Through working with partner hospitals, the current model has now been used in hundreds of hospitals around the world, including sites in Australia. One hospital in the US, New York Methodist, established a baseline and then did a post-implementation review after implementing the sepsis algorithm. Pre-implementation, the sepsis-related mortality was 30% with an average length of stay of 18.79 days. Post-implementation, the sepsis-related mortality dropped to 23% with an average length of stay of 14.11 days due to earlier notification of septic patients. Overall, this translates to a 23% overall reduction in sepsis-related mortality and a 25% reduction in length of stay. If Australian hospitals were to get similar results, it would be the equivalent of saving approximately 690 Australians. This would be roughly equivalent to achieving a 50% reduction in road toll deaths!

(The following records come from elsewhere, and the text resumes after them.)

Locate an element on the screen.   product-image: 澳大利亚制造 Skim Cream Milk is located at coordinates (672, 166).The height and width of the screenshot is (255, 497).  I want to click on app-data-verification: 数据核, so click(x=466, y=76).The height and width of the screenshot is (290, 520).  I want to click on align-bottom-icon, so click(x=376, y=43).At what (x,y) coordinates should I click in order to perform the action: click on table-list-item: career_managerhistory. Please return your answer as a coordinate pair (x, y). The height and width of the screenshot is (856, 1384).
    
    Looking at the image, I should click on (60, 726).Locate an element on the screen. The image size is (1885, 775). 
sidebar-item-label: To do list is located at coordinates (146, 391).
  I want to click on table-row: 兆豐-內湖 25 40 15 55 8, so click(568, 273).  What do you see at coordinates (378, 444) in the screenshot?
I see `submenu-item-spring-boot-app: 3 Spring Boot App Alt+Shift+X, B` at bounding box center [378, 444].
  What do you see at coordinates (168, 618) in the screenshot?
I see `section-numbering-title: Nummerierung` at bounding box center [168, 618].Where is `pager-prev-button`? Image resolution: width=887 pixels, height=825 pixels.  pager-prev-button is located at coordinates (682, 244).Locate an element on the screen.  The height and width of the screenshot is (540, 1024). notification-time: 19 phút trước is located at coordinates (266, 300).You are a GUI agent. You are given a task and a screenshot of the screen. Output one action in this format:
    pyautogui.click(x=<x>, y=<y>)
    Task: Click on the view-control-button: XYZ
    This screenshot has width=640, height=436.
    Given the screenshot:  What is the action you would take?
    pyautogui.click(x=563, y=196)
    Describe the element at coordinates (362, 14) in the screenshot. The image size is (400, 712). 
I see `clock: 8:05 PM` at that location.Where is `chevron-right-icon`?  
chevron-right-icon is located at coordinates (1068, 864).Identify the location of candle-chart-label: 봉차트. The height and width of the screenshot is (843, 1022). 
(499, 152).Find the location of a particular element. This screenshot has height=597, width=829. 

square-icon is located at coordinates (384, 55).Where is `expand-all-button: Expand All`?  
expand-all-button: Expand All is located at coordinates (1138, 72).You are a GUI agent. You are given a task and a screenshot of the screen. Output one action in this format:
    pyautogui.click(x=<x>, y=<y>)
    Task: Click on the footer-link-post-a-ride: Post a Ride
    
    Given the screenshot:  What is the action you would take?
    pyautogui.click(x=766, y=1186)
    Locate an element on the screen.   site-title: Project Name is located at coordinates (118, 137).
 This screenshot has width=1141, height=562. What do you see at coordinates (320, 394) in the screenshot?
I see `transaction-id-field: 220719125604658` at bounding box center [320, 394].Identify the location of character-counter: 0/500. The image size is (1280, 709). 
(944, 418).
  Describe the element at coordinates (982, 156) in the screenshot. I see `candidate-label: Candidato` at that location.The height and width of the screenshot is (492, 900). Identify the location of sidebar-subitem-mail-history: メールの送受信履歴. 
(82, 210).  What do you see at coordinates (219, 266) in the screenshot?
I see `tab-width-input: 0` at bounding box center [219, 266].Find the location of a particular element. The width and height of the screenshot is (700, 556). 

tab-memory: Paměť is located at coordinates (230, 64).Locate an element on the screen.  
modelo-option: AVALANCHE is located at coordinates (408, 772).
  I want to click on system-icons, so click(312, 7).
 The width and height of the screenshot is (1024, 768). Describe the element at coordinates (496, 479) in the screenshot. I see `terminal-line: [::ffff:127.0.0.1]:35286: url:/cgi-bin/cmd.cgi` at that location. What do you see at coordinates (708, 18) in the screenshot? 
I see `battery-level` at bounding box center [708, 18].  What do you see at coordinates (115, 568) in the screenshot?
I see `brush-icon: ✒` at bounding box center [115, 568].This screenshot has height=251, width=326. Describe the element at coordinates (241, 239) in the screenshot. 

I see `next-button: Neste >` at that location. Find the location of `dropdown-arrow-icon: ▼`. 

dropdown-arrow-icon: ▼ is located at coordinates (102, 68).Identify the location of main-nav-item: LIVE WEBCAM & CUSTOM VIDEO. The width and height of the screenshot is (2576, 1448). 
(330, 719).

The use of Big Data to create these types of models allows for the creation of new information in a much faster way than previous research allowed. Doing retrospective chart reviews to identify baselines and data points for review takes too much time and is prone to human error. Utilising Big Data allows biostatisticians the ability to quickly create and then test out models in relatively quick timeframe which then allows this information to get to the electronic record and alerting the clinician who can actually do something in a much faster time!
On a personal note, I had a family member admitted to hospital in the past year for the flu. Upon admission, her record was flagged for possible sepsis using the algorithm and early intervention was started to prevent sepsis. It gave me great comfort to know that algorithms like this one were working to help my loved ones in their time of need and serves as a reminder of the value in sharing data, in an appropriate manner, with the larger health community.